31 de enero de 2024

What's new in ML with iNaturalist

We've been doing a bunch of exciting work over the past few months, and I'm excited to share some of it today.

New Hardware

Towards the end of 2023 we bought a new server for training. Part of what we've been doing in January is setting up and burning in the hardware, but we finished with that yesterday. Starting in February, we'll be putting it to use.

Our first experiment with the new hardware will be a simple one. When we made the export for our 2.11 model, we made another export at the same time, with the same taxonomy, but a different random selection of photos. We've always wanted to quantify how much of the run-to-run accuracy variance is due to sampling. We also want a straightforward experiment to estimate the performance of the new hardware.

New Software and Algorithms

Keras 3

We train using Tensorflow and Keras, and the Keras team released version 3 late last year. I spent a few weeks recently experimenting with Keras 3 to see if we could take advantage of it. On the positive side it'll allow us to further simplify our training code. Unfortunately it doesn't look quite ready for us (multi gpu training doesn't seem to work yet), but hopefully we'll be able to adopt the new version later this year.

EfficientNets v2

I also spent some time experimenting with EfficientNetsV2, which is an exciting new model architecture that was designed in part by neural architecture search. It's an evolution of our current architecture (Xception) and it should result in better accuracy, faster training, and more battery efficient prediction on mobile / edge devices.

Progressive Learning

Finally, while reading the EfficientNets v2 paper I learned about the concept of progressive training. The idea is that instead of training the entire run with the same size images, we could start by training on very small images (say 100x100 pixels) and then over duration of the training run, we increase the size of the training images to our full size (299x299). There is some cool logic behind this:

  • training on smaller images is faster,
  • training on smaller images takes less GPU memory, and
  • training on progressively more detailed images is a kind of curriculum learning, where the model starts with a relatively easier task and gets a steadily more complicated task as the training run continues.

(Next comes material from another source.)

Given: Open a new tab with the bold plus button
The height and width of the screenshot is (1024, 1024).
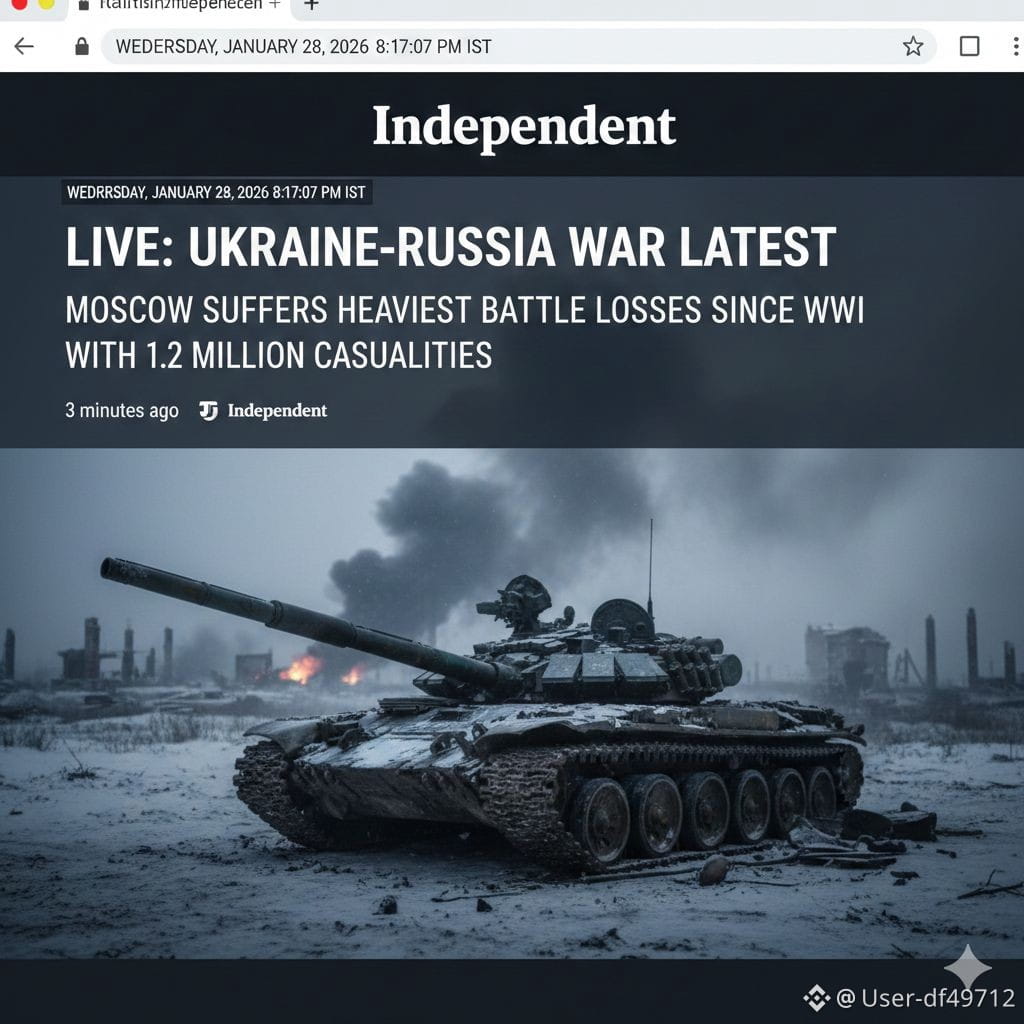Looking at the screenshot, I should [312, 5].
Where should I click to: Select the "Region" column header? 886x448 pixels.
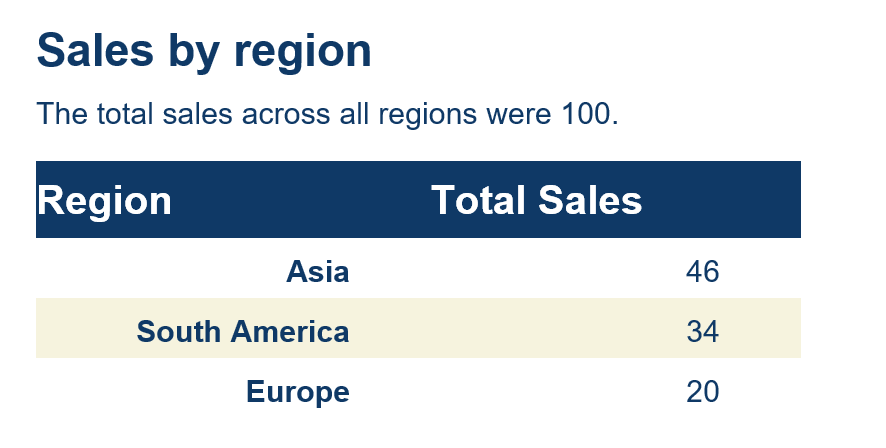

Here are some results comparing progressive learning vs non-progressive learning with a few different iNat datasets.

Ladybird Beetles

First, I experimented with a small dataset of photos from 120 species of ladybird beetles, culled from the iNat Open Dataset.
Here's what the validation accuracy looks like, across 60 training epochs:

What the above chart doesn't show is that early epochs of the progressive learning training run executed much more quickly. Here's validation accuracy charted vs time:

This is exciting because we've achieved the same accuracy on previously unseen validation data in 1/4 the time.

Molluscs

My next step was to experiment with a larger dataset of photos from 1,000 species of mollusc, also from the iNat Open Dataset.
Here's validation accuracy against time:

This kinda looked OK, but I was curious about the accuracy dip at 26 hours. Turns out, it coincided with the switch from 200x200 images to 299x299 images.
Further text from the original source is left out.